Explore AI support, Shopify, request a demo.
Which operational playbooks should be launched this week?
Playbook 1: Taxonomy Workshop v1 (1 day)
Export 200 tickets from the last 30 days. Verbatim clustering in the morning. Validate 10-15 domains + 3 sub-tags for the top 5 families in the afternoon. Agreement test on 30 tickets, target 85%+. Detailed method: tagging conversations (#117). Timeframe: 1 day.
Playbook 2: Notion Glossary 1 page
Table: tag, definition, example, owner, macro, rule.
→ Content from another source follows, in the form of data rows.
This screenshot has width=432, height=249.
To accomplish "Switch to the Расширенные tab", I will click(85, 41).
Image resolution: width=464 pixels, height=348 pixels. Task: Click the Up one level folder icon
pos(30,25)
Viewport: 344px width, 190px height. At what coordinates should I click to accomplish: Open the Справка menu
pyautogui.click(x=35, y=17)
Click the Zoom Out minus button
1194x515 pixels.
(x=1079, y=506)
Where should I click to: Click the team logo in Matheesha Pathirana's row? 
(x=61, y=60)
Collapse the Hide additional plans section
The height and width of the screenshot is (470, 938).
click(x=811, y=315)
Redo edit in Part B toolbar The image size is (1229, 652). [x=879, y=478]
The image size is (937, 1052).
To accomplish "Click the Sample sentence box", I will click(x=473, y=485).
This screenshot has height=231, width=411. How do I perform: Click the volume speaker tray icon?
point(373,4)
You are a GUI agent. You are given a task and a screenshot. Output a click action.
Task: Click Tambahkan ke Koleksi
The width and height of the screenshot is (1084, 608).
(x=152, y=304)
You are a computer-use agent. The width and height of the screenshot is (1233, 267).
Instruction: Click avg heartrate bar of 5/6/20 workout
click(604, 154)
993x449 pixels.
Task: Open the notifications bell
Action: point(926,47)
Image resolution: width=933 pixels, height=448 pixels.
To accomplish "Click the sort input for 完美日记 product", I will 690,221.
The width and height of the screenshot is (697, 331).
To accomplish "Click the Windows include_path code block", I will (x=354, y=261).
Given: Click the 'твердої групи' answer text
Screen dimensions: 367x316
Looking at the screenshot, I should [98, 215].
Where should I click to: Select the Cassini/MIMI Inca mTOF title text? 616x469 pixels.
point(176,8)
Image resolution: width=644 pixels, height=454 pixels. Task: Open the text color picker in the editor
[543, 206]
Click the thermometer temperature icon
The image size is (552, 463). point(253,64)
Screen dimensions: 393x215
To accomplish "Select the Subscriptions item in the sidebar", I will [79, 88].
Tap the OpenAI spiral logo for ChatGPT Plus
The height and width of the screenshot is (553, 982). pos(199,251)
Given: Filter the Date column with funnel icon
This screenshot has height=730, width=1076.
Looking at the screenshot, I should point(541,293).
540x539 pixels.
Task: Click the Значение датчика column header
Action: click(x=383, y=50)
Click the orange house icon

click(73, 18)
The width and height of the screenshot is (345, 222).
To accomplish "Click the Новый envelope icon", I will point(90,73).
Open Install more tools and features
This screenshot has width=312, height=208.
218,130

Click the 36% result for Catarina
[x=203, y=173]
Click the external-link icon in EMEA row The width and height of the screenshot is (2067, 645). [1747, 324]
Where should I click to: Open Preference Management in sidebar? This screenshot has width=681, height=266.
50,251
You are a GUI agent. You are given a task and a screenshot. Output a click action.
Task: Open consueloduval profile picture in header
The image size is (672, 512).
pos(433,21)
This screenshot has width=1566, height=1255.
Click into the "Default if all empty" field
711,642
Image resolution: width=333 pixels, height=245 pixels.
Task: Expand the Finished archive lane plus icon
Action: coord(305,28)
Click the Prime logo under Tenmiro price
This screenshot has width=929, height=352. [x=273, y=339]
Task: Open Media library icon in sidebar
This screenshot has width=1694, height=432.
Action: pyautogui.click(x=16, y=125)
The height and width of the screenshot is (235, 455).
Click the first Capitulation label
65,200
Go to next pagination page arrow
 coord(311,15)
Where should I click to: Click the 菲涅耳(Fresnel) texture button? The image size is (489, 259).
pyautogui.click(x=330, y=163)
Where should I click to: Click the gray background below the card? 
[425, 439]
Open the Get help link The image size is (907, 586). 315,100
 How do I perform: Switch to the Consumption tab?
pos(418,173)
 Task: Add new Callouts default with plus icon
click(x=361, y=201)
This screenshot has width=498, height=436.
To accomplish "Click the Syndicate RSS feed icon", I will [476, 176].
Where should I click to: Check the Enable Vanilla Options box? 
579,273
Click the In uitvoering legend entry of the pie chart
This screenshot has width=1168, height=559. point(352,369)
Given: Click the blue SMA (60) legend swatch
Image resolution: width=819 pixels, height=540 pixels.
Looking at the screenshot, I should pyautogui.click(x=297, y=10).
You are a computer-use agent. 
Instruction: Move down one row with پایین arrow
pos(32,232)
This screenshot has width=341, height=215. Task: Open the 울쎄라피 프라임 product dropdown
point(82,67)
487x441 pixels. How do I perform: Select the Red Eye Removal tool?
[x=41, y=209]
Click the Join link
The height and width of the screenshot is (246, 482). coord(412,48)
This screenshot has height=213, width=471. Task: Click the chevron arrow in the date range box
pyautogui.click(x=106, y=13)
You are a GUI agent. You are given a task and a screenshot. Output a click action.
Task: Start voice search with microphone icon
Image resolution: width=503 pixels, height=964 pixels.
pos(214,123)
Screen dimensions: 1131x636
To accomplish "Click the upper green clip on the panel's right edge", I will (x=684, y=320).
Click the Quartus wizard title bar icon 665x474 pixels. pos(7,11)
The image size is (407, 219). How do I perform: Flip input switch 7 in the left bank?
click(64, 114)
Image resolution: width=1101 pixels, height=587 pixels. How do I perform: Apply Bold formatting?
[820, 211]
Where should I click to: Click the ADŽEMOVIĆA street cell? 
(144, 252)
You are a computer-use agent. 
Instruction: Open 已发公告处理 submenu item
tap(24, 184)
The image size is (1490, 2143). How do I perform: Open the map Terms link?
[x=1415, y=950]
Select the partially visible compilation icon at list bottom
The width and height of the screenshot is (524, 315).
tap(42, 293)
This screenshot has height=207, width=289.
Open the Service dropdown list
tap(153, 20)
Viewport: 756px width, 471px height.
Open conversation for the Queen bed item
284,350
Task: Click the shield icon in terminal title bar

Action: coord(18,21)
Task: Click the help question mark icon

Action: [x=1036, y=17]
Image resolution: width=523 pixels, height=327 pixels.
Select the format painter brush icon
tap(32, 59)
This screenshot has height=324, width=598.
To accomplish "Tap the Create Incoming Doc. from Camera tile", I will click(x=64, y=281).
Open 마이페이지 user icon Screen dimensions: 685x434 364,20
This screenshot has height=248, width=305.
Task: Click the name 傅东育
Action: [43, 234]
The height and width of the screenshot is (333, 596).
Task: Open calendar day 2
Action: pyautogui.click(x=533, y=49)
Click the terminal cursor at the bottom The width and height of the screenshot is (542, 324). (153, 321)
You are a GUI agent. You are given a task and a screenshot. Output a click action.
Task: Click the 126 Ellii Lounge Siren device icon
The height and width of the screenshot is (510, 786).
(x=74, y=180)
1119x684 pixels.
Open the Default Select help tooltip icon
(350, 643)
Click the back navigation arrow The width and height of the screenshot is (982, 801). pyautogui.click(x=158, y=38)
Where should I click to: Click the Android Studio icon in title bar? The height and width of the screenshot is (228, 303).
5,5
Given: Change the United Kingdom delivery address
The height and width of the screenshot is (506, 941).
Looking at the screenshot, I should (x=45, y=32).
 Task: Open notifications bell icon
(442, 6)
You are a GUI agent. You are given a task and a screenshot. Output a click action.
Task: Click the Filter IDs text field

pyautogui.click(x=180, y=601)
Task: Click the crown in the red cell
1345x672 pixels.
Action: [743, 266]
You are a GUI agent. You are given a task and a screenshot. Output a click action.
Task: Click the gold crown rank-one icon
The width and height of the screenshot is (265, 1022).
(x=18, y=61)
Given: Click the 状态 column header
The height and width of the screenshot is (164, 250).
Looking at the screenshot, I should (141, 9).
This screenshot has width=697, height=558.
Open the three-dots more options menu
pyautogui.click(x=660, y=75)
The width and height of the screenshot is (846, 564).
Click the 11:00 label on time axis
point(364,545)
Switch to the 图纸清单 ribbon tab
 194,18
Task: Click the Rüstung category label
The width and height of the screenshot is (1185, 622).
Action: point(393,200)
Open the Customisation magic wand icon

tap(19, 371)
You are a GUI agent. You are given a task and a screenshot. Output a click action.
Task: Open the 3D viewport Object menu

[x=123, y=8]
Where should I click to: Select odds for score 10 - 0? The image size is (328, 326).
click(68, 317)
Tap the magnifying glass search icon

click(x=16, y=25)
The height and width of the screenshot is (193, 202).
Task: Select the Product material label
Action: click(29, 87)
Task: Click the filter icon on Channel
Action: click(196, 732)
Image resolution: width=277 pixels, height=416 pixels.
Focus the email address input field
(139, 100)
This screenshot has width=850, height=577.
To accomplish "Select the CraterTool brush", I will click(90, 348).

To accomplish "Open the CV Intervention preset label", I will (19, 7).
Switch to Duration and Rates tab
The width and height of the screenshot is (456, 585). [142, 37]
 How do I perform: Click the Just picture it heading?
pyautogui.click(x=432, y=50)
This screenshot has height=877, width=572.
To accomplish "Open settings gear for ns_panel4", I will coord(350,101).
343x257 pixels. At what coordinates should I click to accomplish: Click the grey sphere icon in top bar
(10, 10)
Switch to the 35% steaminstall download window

Share with agents on D+1. 10 fictional tickets onboarding quiz.
Playbook 3: Gorgias Implementation
Create tags, Views, 5 starter Rules (WISMO, VIP, return, spam, negative Instagram). Mandatory tag upon closing. Timeframe: 3 hours.
Playbook 4: Weekly Tags Dashboard
Google Sheet: top 10 tags by volume, % growth, CSAT, 48-hour repeat. Review on Friday for 20 mins with support + product. 1 priority action per week.
Playbook 5: Quarterly Audit
Merge tags with < 5 uses. Archive completed campaign tags. Recalibrate definitions for top 5 tags. Goal: miscellaneous < 10% of volume.
Useful Linking
A living taxonomy is better than a perfect, frozen taxonomy. Start simple, measure, and iterate quarterly.